Bracing Health IT Clients For International Data Breaches
By Megan Williams, contributing writer
In the wake of the Community Health Systems breach, it’s almost easy to forget the Heartbleed shockwave from earlier this year. The industry is left with many questions, all of them complicated by the international component brought to light by our latest, mass security violation.
Is The Industry Underprepared?
According to an article at CIO, Daniel Nutkis, CEO of the Health Information Trust Alliance, the industry should stay the course, and continue with our current IT security standards. “Nothing observed would suggest existing defenses, countermeasures or compensating controls are not sufficient. This is not something that's new,” Nutkis is quoted as saying.
At the same time, the FBI has warned that, in general, the healthcare industry is under threat from “malicious actors,” and, according to Health IT Outcomes, healthcare IT security systems typically are not as strong as other industries.
Is The Cloud Hurting?
Cloud computing is becoming much more common in healthcare, and with all the benefits that it does bring, there are also, of course, risks. Security Info Watch, in a conversation with Experian Data Breach Resolution VP, Michael Bruemmer, noted that because of the expansive nature of Big Data and the cloud, that there would not only be general increased potential for breaches, but that healthcare in particular is at risk.
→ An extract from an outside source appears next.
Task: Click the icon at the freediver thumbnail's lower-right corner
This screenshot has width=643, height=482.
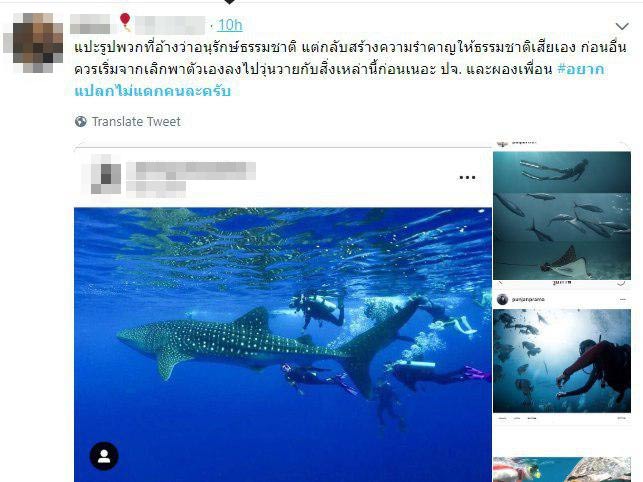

What Does Preparation Look Like?
While healthcare has been, and likely will continue to be, somewhat slow in the reaction to international breaches, Experian provides useful advice around international data breaches that are applicable to the healthcare industry.
- Create An International Breach Response Plan. An updated plan can save a business 25 percent per record (according to the Ponemon Institute), which, even with the cost of breaches dropping, can amount to a savings of $1.2 million per breach. The plan should include an internal response team, external consultant and steps that need to be taken to investigate, mitigate, and respond to a breach.
- Get The CEO On Board. Incident response plans are driven by their implementation teams. The team should be made up of a lead, senior management, compliance, privacy, IT security, legal counsel, risk management, PR, HR, and customer service or patient relations. Even with all that involvement, nothing gets done without the endorsement and support of the CEO.
- Practice Makes Perfect. A response plan must be practiced. A response team may also need updating as people cycle through the organization. Plans should keep an updated list of external partners as well.
- Walk In Your Customers’ (Patients’) Shoes. It’s their information that’s at risk, so their experience should be at the center of all breach preparation. Consider how they feel and what you will need to do to rebuild their trust after a breach. Small things like providing an identity protection product with credit monitoring can help ease their fears (especially important in healthcare where patients may withhold information from EHRs for fear of it being stolen). Be honest in your notification letters, emails, and website and call center messages.